You may have heard of nastursiums. I just love this plant, as it’s not only colorful and beautiful to look at, both the leaves and flowers are edible. It adds great color and taste to salads and dishes that we really enjoy. I couldn’t say how many seeds we have planted. Suffice it to say – a lot! Apparently, the bunnies find them tasty as well, as we have caught bunnies on several occasions munching away and then hopping off.
If you read my post about our sundial (https://kritterspaw.com/2023/10/15/dont-do-this-at-home/), we recently built a retaining wall that included two paver stone pads we built. Our intent was to build some interesting art for the two pads. The sundial being the first, most straight forward project.
For the second pad art, we decided to make a ‘bunny pad’ with nastursiums. Since we couldn’t grow nastursiums, why not build them. And to complete the scene we purchased an outdoor bunny to leap through the nastursium patch.

I must admit this is one of our more creative projects and required a lot of visualization. We started by making prototype nastursium leaves. We tested metal blades fitted to our scroll saw. After breaking a number of blades we scrapped the idea and tried a nibbler attachment mounted to our power drill.

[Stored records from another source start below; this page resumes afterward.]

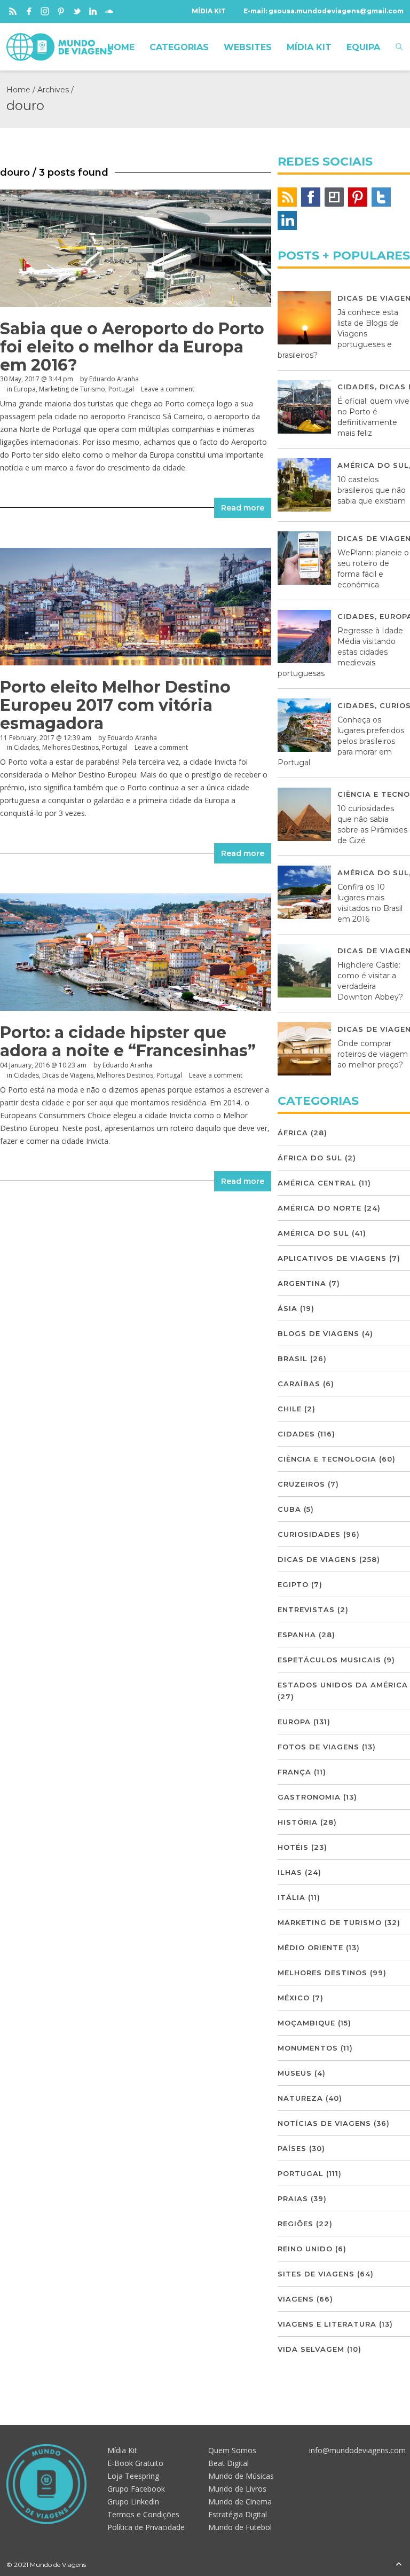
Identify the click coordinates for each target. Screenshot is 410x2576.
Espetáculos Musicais (329, 1659)
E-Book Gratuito (135, 2463)
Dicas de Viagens (67, 1075)
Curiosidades (309, 1534)
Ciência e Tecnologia (327, 1459)
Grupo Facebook (136, 2489)
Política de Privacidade (146, 2527)
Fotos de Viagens (318, 1746)
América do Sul (373, 465)
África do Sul (310, 1157)
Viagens (296, 2299)
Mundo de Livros (237, 2489)
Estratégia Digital (237, 2514)
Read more (242, 508)
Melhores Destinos (70, 747)
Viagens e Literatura (327, 2324)
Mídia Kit (122, 2450)
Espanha (297, 1634)
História (298, 1822)
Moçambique (306, 2023)
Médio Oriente (310, 1947)
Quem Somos (232, 2450)
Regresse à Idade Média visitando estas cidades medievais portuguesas (340, 652)
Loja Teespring (133, 2476)
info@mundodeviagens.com (357, 2450)
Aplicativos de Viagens (332, 1258)
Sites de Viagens (316, 2273)
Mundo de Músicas (241, 2476)
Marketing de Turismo (72, 389)
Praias (293, 2198)
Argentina (302, 1283)
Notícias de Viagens (324, 2123)
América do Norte (319, 1208)
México (294, 1997)
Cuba (289, 1509)
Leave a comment (167, 389)
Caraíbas (299, 1383)
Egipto (293, 1584)
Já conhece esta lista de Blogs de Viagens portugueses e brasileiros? (338, 334)
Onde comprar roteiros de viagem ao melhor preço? (372, 1054)
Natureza (300, 2098)
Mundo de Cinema (240, 2501)
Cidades (26, 747)
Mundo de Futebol (240, 2527)
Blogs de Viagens (318, 1333)
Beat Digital (228, 2463)
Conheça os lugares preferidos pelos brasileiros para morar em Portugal (341, 741)
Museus (295, 2073)
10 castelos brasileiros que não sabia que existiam (371, 490)
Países (292, 2148)
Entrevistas (306, 1609)
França (294, 1772)
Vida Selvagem (311, 2349)
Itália (291, 1897)
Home (18, 90)
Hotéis (293, 1847)
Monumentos (308, 2048)
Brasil (293, 1358)
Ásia (287, 1308)
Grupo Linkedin (133, 2501)
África (293, 1132)
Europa (25, 389)
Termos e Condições (143, 2514)
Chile (290, 1408)
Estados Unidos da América (343, 1684)
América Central (317, 1183)
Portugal (121, 389)
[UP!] (399, 2565)
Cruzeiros (301, 1484)
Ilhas (290, 1872)
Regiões (295, 2223)
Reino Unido (305, 2248)
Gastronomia (309, 1797)
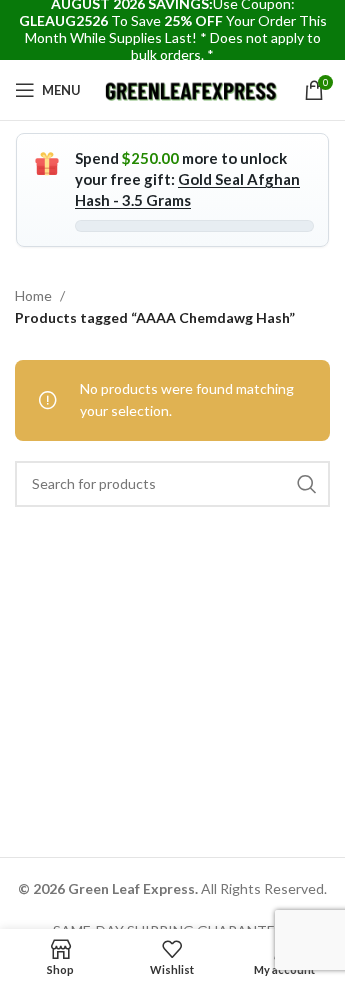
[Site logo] (192, 88)
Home (33, 295)
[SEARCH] (307, 484)
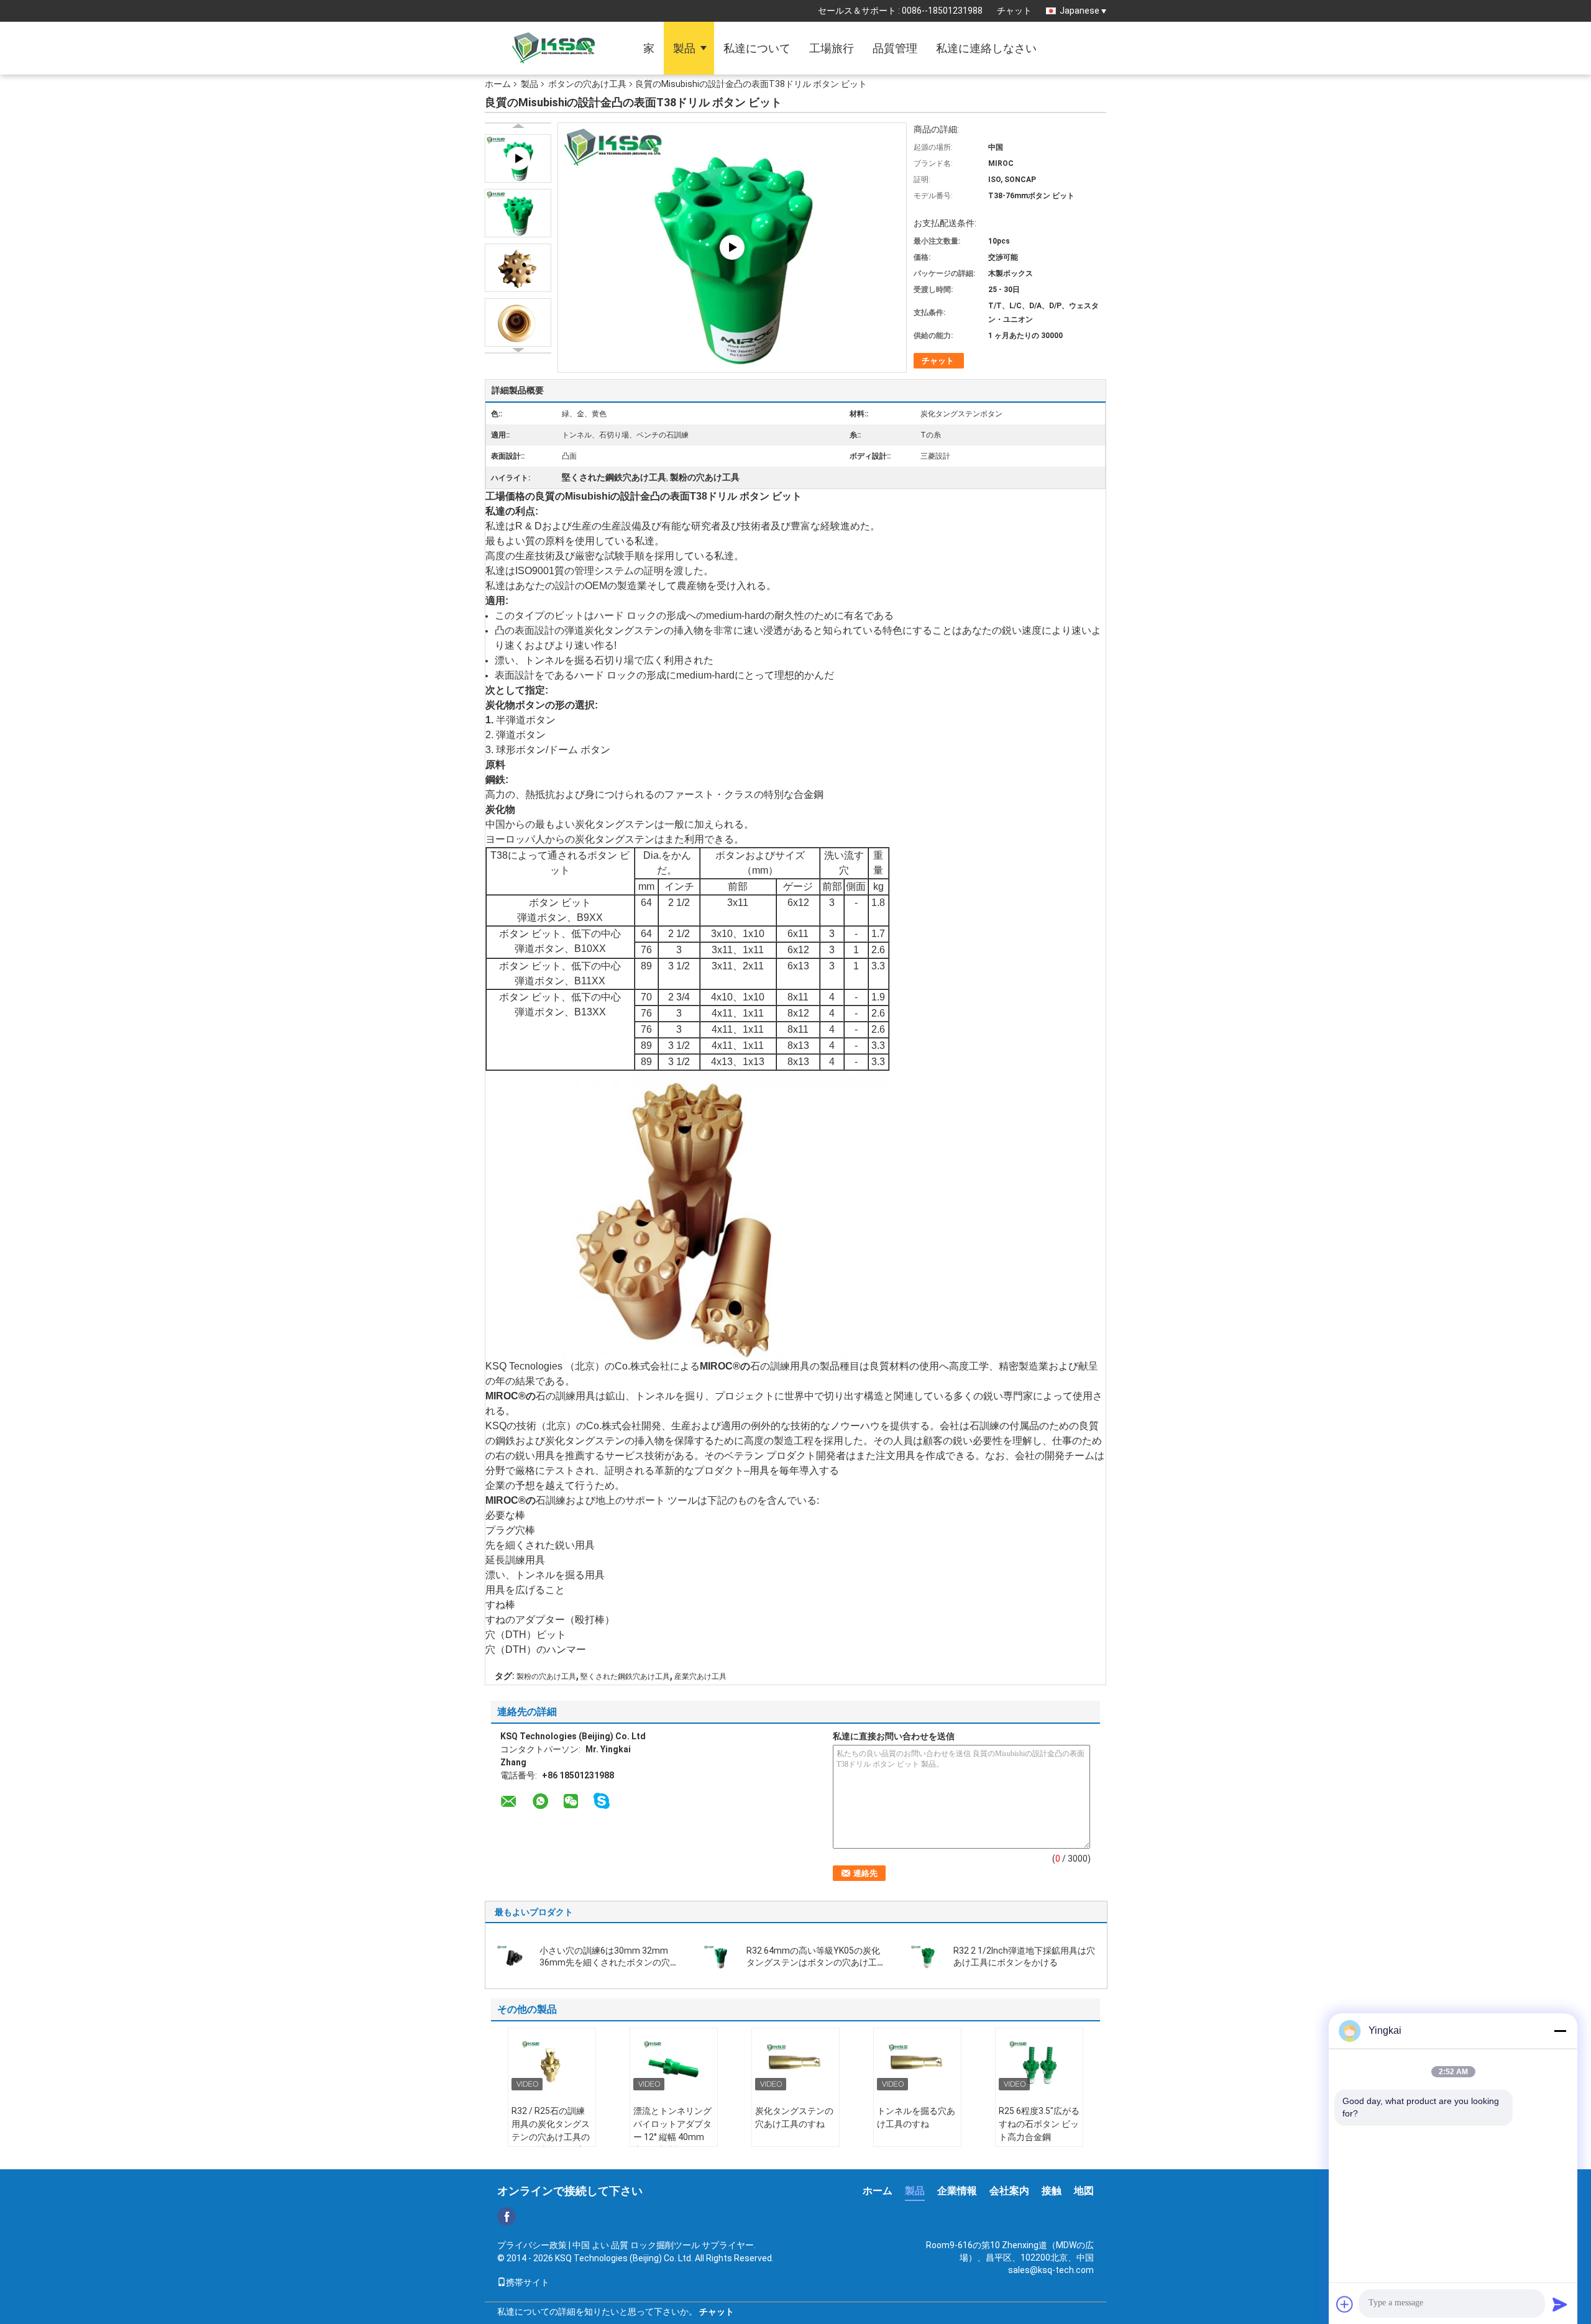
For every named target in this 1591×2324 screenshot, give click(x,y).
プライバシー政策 (532, 2245)
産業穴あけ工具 (700, 1676)
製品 (684, 48)
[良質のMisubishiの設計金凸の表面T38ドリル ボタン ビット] (518, 213)
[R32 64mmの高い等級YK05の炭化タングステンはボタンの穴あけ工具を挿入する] (720, 1956)
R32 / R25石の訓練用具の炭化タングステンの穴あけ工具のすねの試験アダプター (550, 2137)
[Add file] (1345, 2304)
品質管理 (895, 48)
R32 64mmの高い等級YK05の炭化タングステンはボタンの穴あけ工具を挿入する (816, 1962)
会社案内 (1009, 2191)
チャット (1014, 11)
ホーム (498, 84)
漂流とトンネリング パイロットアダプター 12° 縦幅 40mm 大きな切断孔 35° (672, 2130)
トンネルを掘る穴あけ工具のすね (916, 2117)
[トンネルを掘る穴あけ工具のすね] (917, 2062)
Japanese (1079, 11)
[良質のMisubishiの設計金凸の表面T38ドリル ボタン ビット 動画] (732, 246)
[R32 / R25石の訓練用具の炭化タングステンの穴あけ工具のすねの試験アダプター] (551, 2062)
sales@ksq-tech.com (1051, 2270)
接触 (1051, 2191)
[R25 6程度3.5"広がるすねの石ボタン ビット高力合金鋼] (1039, 2062)
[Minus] (1559, 2030)
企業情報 (957, 2191)
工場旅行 (831, 48)
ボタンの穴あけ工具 (587, 84)
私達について (757, 48)
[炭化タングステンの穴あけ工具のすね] (795, 2062)
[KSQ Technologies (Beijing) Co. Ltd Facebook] (506, 2216)
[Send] (1560, 2304)
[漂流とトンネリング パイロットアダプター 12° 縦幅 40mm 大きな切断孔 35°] (673, 2062)
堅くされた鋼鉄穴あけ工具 (625, 1676)
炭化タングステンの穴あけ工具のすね (794, 2117)
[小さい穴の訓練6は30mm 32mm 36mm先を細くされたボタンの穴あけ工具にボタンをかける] (513, 1956)
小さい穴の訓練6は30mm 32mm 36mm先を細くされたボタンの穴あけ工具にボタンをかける (609, 1962)
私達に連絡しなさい (986, 48)
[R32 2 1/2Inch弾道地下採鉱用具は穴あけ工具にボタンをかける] (927, 1956)
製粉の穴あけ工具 (546, 1676)
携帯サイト (527, 2282)
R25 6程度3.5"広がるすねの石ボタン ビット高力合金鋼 (1039, 2124)
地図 (1084, 2191)
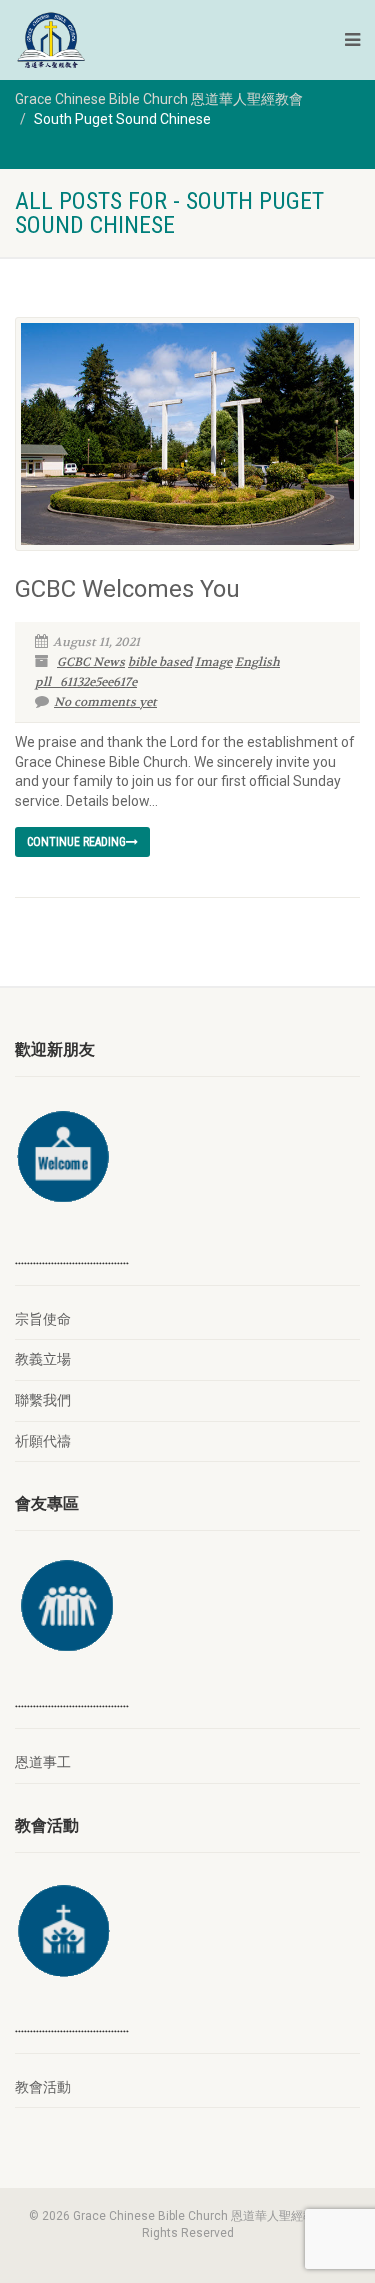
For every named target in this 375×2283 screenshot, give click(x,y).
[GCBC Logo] (130, 40)
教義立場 (43, 1359)
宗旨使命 (43, 1319)
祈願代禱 (43, 1441)
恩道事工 (43, 1762)
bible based (160, 662)
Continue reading (76, 842)
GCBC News (91, 662)
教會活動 (43, 2087)
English (257, 662)
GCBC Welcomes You (127, 589)
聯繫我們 (43, 1400)
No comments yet (105, 702)
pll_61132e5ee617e (86, 682)
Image (213, 662)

Once we had a number of cardboard patterns drawn up we laid them out on sheet metal to build our mock-ups. With the flat metal irregular disks cut, we had to figure out how to make them look like leaves, so we began cutting individual wires and spot welding them onto the disks. This proved to be a very tedious task, so we abandoned it in favor of a chisel and hammer.


We painted a few to see how them might look and once we found the method viable we began production and built a hundred leaves.


Now that we had plenty of leaves built we had to ponder the base.


We bent rebar around the ID of the paver ‘bunny’ pad, and began bending and welding spiral ‘stems’ around it.


Now that we had the base built, it’s time to figure out how to attach the leaves. We used wire to coil the stems around the base ‘vines’, making sure the leaves could be detachable so that the base and leaves could be separately painted.


We mig welded the coiled stem to the base to permanently attach.

We moved on to the flowers, and built several metal flowers that didn’t come out well. So we sought the internet and found some stamped flowers we thought would work. We bought two different flowers in hopes that one would do the job. Once we had them in hand, we found neither to be sufficient by itself, so we opted to build an assembly of the two flowers, and some custom bent wires for stamin.
We began the tedious task of punching and grinding holes in each flower to accept a screw to assemble them.



Next we bent the stamin to build each individual flower. We figure for the 100 flowers we built, 5 stamin each, we made 500 individual stamins for each flower. A time consuming task to be sure.



Finally with a hundred flowers built, we could move on to meticuously attaching them to our base, intermixed with our nastursium leaves.


Once we had finally completed the manufacture and assembly of all the flowers and leaves, we had to take it back apart to paint each. The base would be a dark green, while the leaves a lighter leafy green.


The flowers were to be painted 4 different colors and then individually detailed.



With all the painting completed, we could re-assemble all the leaves and flowers n the base, hoping to get them all in the ‘right’ pleasing location.


By now, you’re thinking, holy crap, why bother to go to so much work. Admittedly, sometimes we ask ourselves the same thing! But it’s art, a concept not shared by all. Something that resonates with the eye of the beholder for it’s beauty and the emotion it evokes.
The Oxford dictionary defines art as ‘the expression or application of human creative skill and imagination, producing works to be appreciated primarily for their beauty or emotional power’. For us, it’s a creative outlet and challenging endeavor that allows us to solve problems while creating something interesting, unique, and fun. This particular project has been a test of our power of visualization, ingenuity, and innovation…. and it is definitely, one of a kind.

Indeed, people have all kinds of hobbies. Some are content to sit back and watch tv. I always lament, ‘it keeps us out of the bars’. More than that, our projects give us a creative, thoughtful outlet, keep us busy, engaged, and add an attractive decoration. If we’re lucky, it’s thought-provoking and intriguing.